問題の普遍性ということに関する私の理解と、たとえばダルフール危機に対するモチベーションの要否について

  • そのコメント欄(とりあえず最新の2つを引用)

# gachapinfan 『さっそくレスいただきありがとうございます。
まず、「擁護論」と前出の書き込みについてなのですが、あれらはどちらかというと「アメリカ人などから関東大震災の虐殺について難詰されるというケース」を想定しています(これはたぶんあまりないとは思いますが、finalventさんの一連のエントリはそういったケースを想定しているのではないかと思って同様に想定しました)。また、たとえば関東大震災のことを知らない人に向かって「関東大震災の例を想起していただければわかるように、今の出来事は・・・」などと言っても滑稽である点については理解できるつもりです。

▶ [データ抜粋]
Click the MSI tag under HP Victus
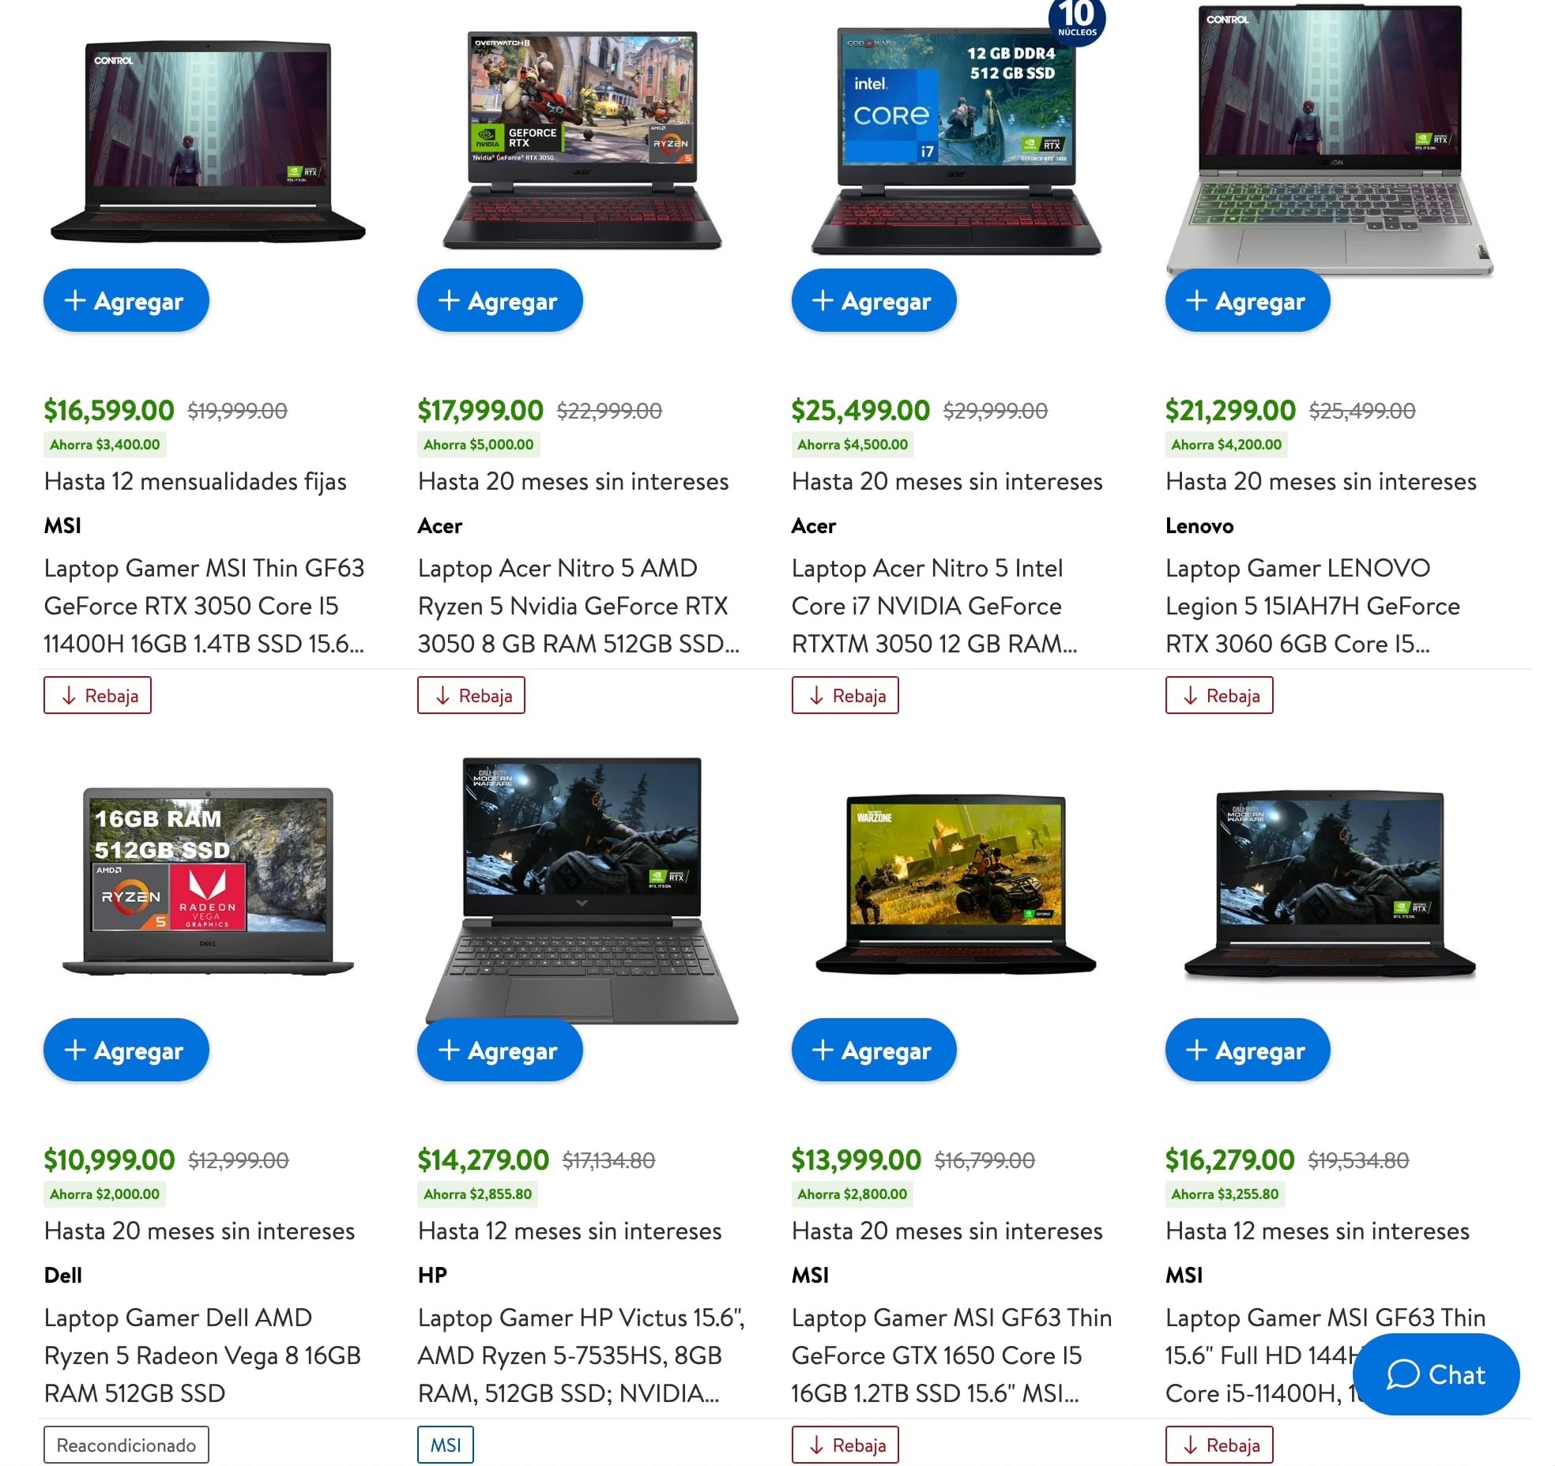The width and height of the screenshot is (1555, 1466). point(446,1445)
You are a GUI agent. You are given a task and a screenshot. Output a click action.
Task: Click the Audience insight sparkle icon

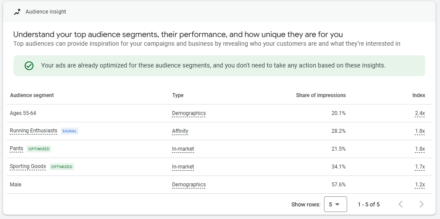[17, 12]
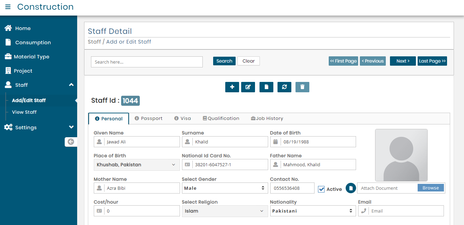Go to View Staff in sidebar

coord(24,112)
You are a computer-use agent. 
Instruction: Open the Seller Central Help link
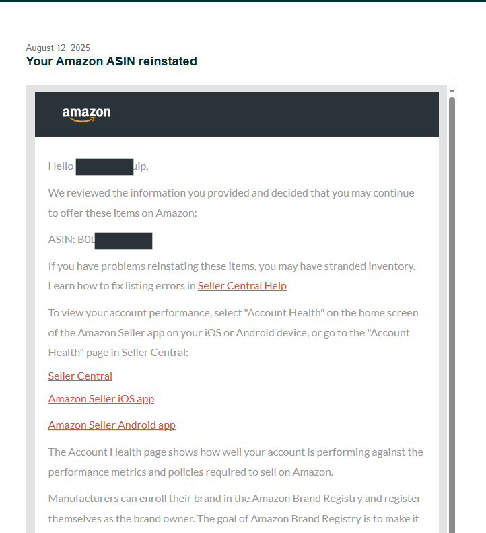(242, 286)
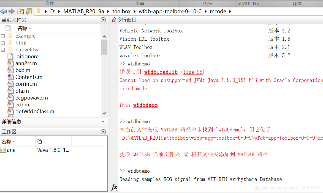Image resolution: width=323 pixels, height=193 pixels.
Task: Click the browse for folder icon
Action: pos(28,11)
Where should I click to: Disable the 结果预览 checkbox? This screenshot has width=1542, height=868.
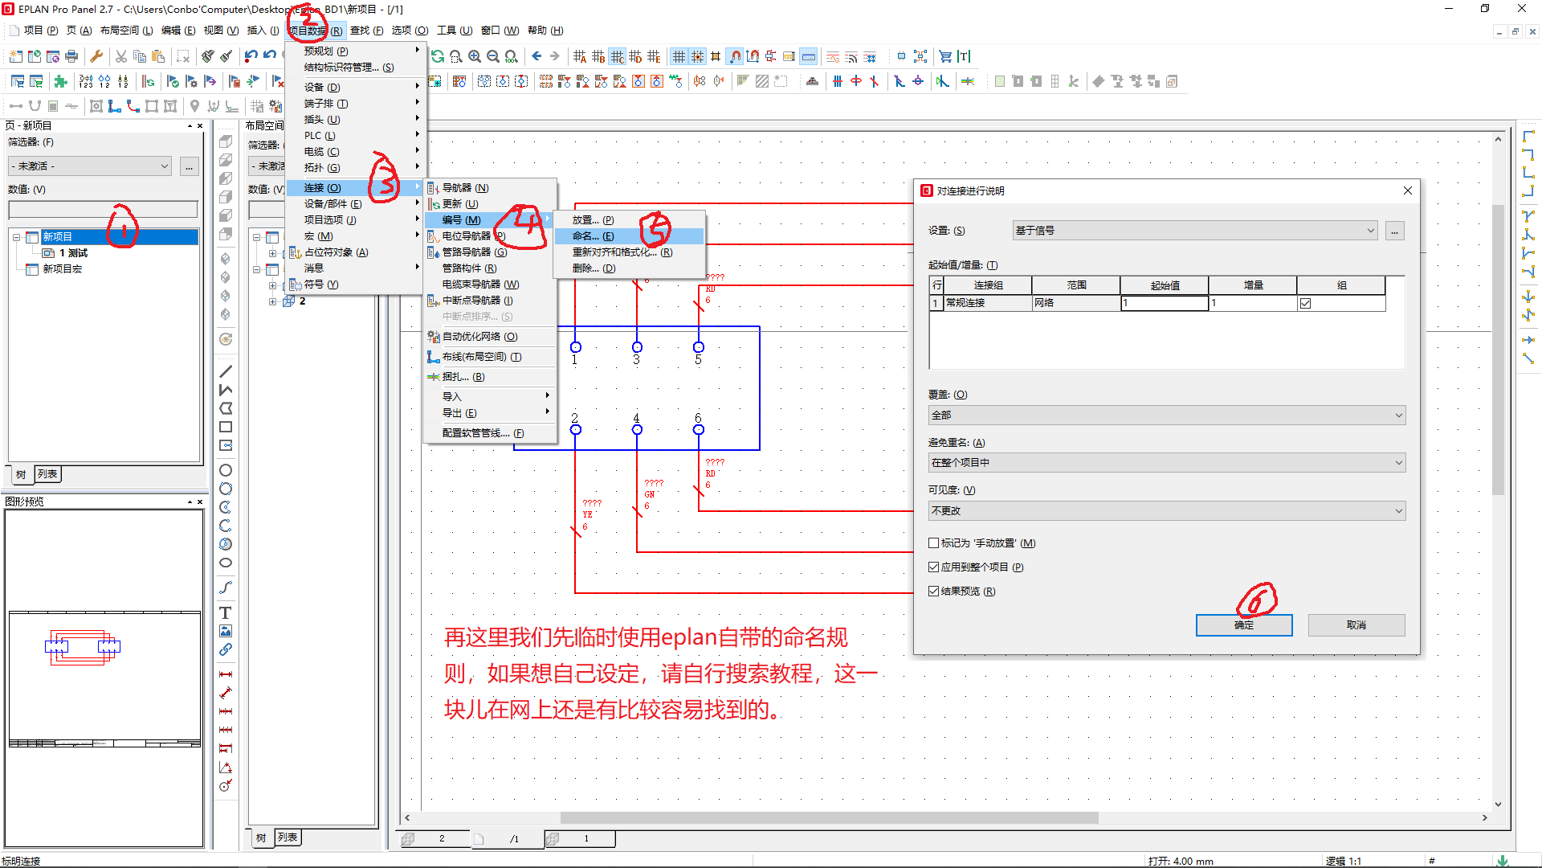(x=932, y=591)
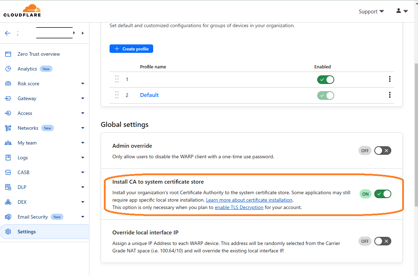Open the kebab menu for the Default profile
Screen dimensions: 418x276
click(389, 95)
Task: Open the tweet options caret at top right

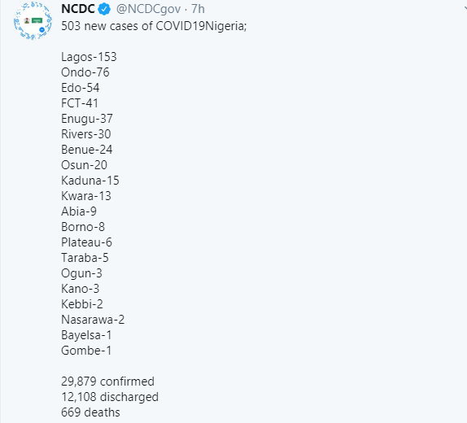Action: coord(465,8)
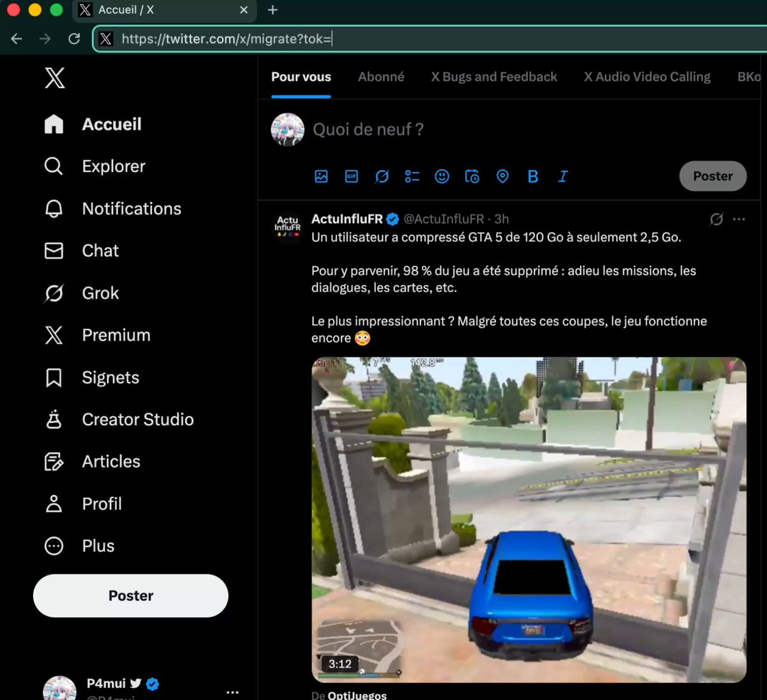Toggle bold text formatting
This screenshot has height=700, width=767.
tap(532, 176)
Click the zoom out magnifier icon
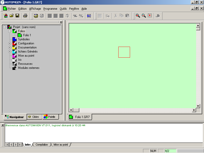The width and height of the screenshot is (204, 153). pos(144,16)
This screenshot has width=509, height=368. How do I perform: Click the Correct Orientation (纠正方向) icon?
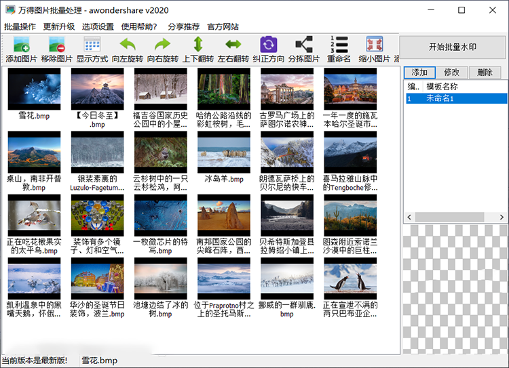[269, 49]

▶ [記述問題] 提示文のうち、「まず、「擁護論」と前出の書き」という語句を含む箇所で始まり「いては理解できるつもりです。」で終わる部分を、一字も変えずに書き写すこと。

▶ [出力全文]
まず、「擁護論」と前出の書き込みについてなのですが、あれらはどちらかというと「アメリカ人などから関東大震災の虐殺について難詰されるというケース」を想定しています(これはたぶんあまりないとは思いますが、finalventさんの一連のエントリはそういったケースを想定しているのではないかと思って同様に想定しました)。また、たとえば関東大震災のことを知らない人に向かって「関東大震災の例を想起していただければわかるように、今の出来事は・・・」などと言っても滑稽である点については理解できるつもりです。